Ryan closed his eyes. He reached out with his own, personal time-bending powers, his Chrono-Manipulation. He wasn't a master of it like the golems were. He couldn't rewind his own timeline. But maybe he could affect theirs.
He focused all of his will on a single Chrono-Golem, the one Ilsa's gunners were now aiming at. He didn't try to attack it. He didn't try to push it or pull it. He did something much stranger.
He created a "bubble of linear time" around it.
It was like putting a small, invisible box around the golem. And inside that box, the normal, boring, one-way rules of time were strictly enforced. There was no rewinding. There was no fast-forwarding. There was just the steady, relentless march of cause and effect.

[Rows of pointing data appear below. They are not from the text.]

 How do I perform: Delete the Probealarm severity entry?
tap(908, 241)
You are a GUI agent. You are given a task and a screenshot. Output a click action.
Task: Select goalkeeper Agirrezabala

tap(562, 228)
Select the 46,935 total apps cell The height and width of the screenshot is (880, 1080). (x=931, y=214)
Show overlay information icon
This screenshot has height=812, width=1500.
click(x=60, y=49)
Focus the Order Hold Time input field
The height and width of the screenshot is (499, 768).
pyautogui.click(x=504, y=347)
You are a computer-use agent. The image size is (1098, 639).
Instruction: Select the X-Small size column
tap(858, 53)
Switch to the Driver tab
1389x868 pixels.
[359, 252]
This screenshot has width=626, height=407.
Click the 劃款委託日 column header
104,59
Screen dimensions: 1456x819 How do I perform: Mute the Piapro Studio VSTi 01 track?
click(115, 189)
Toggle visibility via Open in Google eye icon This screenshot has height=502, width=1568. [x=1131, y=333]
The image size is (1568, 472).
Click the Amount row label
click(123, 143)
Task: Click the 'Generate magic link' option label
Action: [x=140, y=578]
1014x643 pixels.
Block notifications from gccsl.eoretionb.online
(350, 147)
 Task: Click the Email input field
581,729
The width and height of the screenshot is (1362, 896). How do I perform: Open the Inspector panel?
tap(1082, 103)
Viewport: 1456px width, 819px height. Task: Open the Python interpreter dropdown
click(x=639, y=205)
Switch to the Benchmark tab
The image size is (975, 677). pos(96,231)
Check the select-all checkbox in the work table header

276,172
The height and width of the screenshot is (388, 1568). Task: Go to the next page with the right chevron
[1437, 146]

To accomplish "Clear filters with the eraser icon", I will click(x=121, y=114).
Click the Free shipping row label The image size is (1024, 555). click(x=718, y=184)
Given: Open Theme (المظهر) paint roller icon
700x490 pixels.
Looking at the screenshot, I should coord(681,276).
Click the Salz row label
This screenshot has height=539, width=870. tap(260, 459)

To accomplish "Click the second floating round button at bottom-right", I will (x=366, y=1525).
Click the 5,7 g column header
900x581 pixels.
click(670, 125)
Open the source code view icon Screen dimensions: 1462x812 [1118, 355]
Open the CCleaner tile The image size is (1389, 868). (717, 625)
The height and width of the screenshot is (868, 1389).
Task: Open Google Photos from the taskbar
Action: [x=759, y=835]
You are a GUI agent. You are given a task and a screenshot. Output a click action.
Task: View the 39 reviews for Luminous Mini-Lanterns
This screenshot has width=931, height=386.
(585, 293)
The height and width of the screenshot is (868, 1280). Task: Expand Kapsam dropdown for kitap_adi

The Chrono-Golem, which had been gracefully dodging their attacks, suddenly found itself trapped in the present. It tried to activate its rewind ability, but it couldn't. It was stuck. For the first time, it was vulnerable.
Ryan could feel the strain. Holding the bubble of normal time in place against the golem's own temporal power was like trying to hold a door shut against a hurricane. But he could do it. For a few seconds.
"Now, Ilsa!" he yelled, the effort making his voice tight. "Hit it! Now!"
Ilsa didn't hesitate. "FIRE!" she roared.
A single, massive, concentrated blast of energy, the combined firepower of a dozen different cannons, shot out from the "Odyssey" and slammed into the trapped Chrono-Golem.
This time, when the golem exploded, it stayed exploded.
A real, heartfelt cheer went up from the bridge. They had found a way. It was a slow, difficult, and very tiring process. But it worked.
They began to work as a perfect, two-person team. Ryan, the cosmic god, would use his reality-bending powers to pin a single enemy in the present moment. And Ilsa, the perfect soldier, would use her martial, tactical genius to seize that single moment of weakness and deliver a devastating, final blow. His cosmic power and her military perfection, working together, was a beautiful and brutally effective combination.
One by one, they began to take the unbreakable guardians apart.
But as they were starting to make progress, their other problem decided to join the party.
Lord Malakor's shadowy, black ship, which had been hanging back and just watching the show, finally made its move. But it didn't attack them directly. Malakor was smarter than that.
A wave of pure, inky darkness washed out from his ship. It wasn't an attack. It was a cloak. The wave of shadows washed over the remaining Chrono-Golems.
And they all vanished.
They were still there, of course. They were just invisible now.
The battlefield, which had been a difficult but manageable fight, had just become a deadly, terrifying death trap. They were now fighting an army of invisible, time-rewinding, killer robots.
"Well," Scarlett muttered from the pilot's chair, as she dodged an energy blast that came from absolutely nowhere. "This just got a whole lot less fun."